§ WORKING DATA

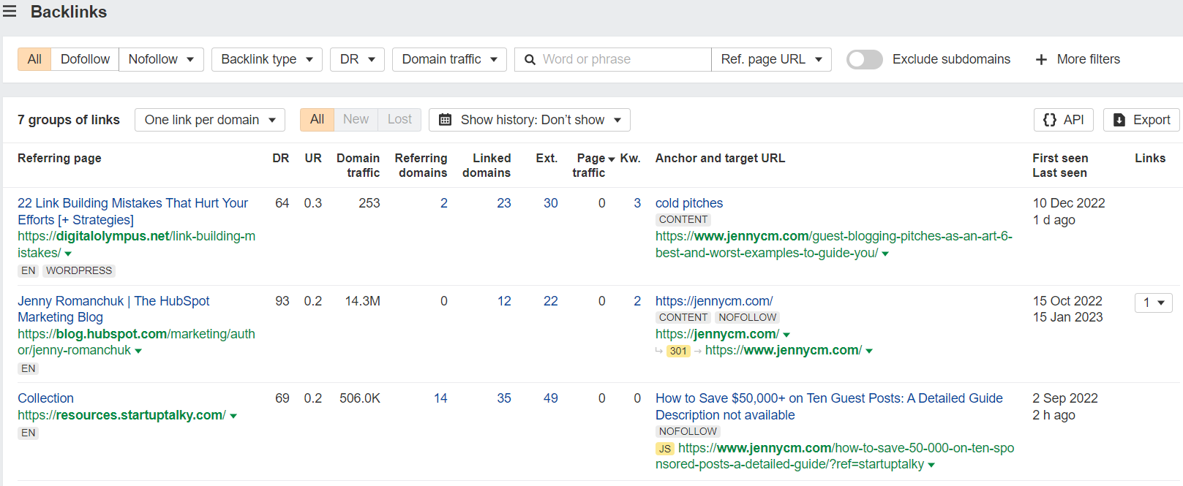Open the cold pitches anchor link

[x=688, y=203]
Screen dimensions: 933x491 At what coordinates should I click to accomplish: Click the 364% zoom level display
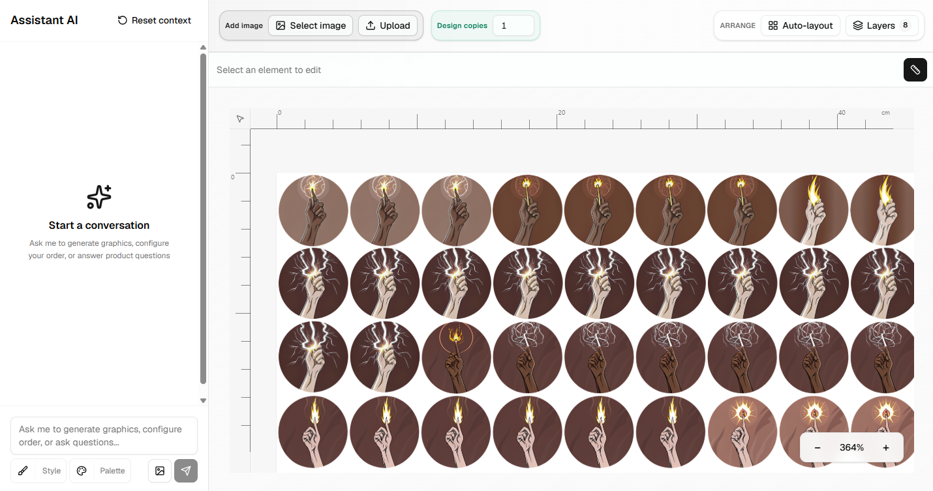click(x=851, y=447)
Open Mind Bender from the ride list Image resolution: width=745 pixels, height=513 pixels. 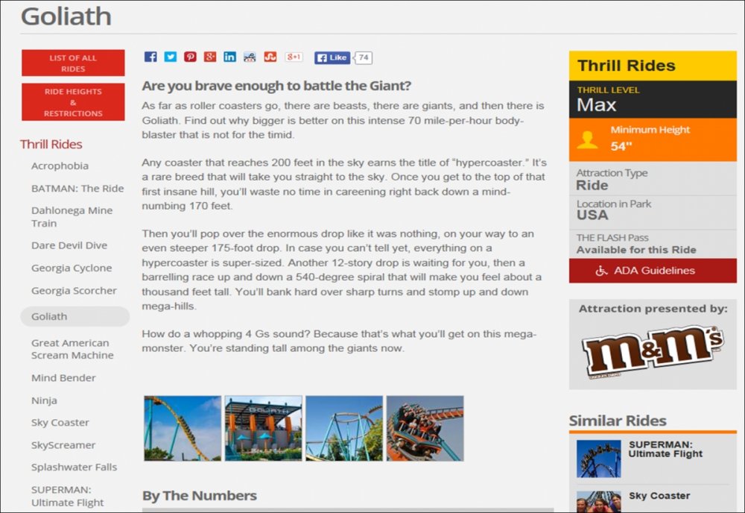click(63, 378)
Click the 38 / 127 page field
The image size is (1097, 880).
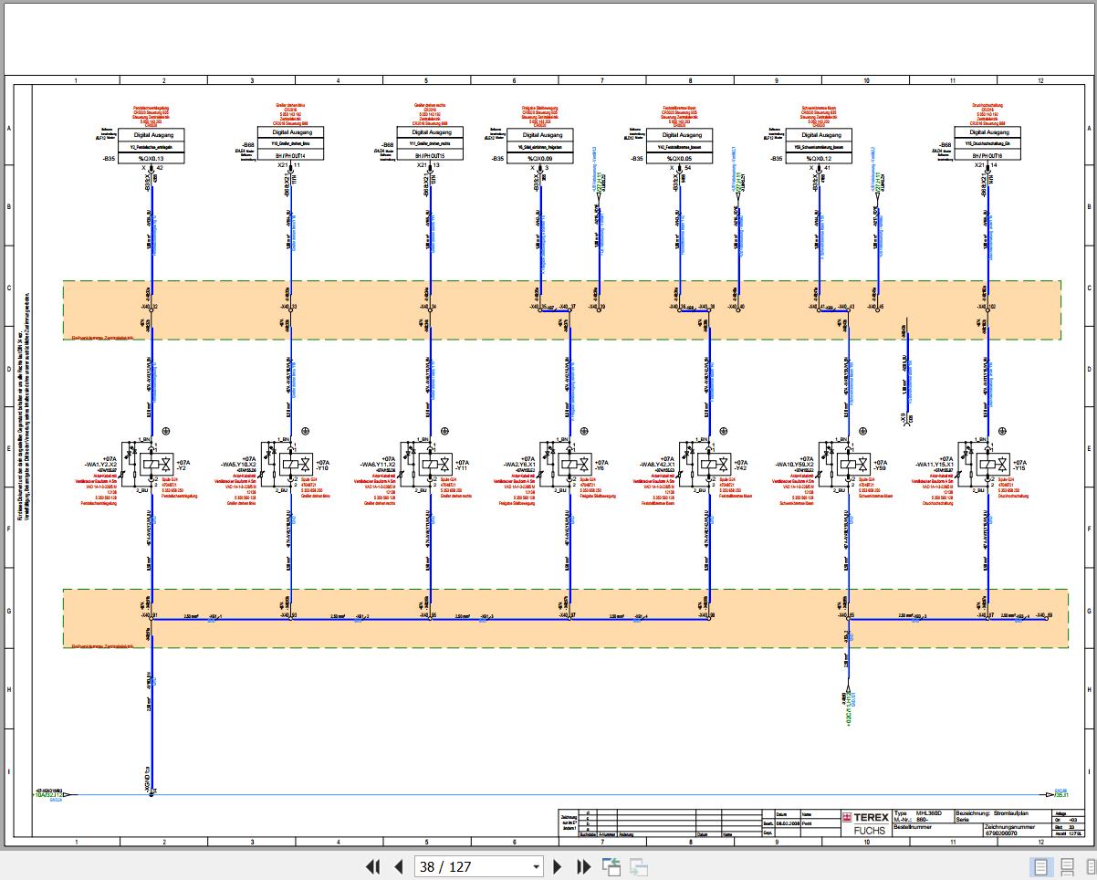pos(471,866)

§ GIVEN REQUEST
Reproduce the material above verbatim, from the line containing "Click the 38 / 127 page field" through the end of the material, and omit the pictures.

§ RESULT BELOW
Click the 38 / 127 page field
The image size is (1097, 880).
pos(471,866)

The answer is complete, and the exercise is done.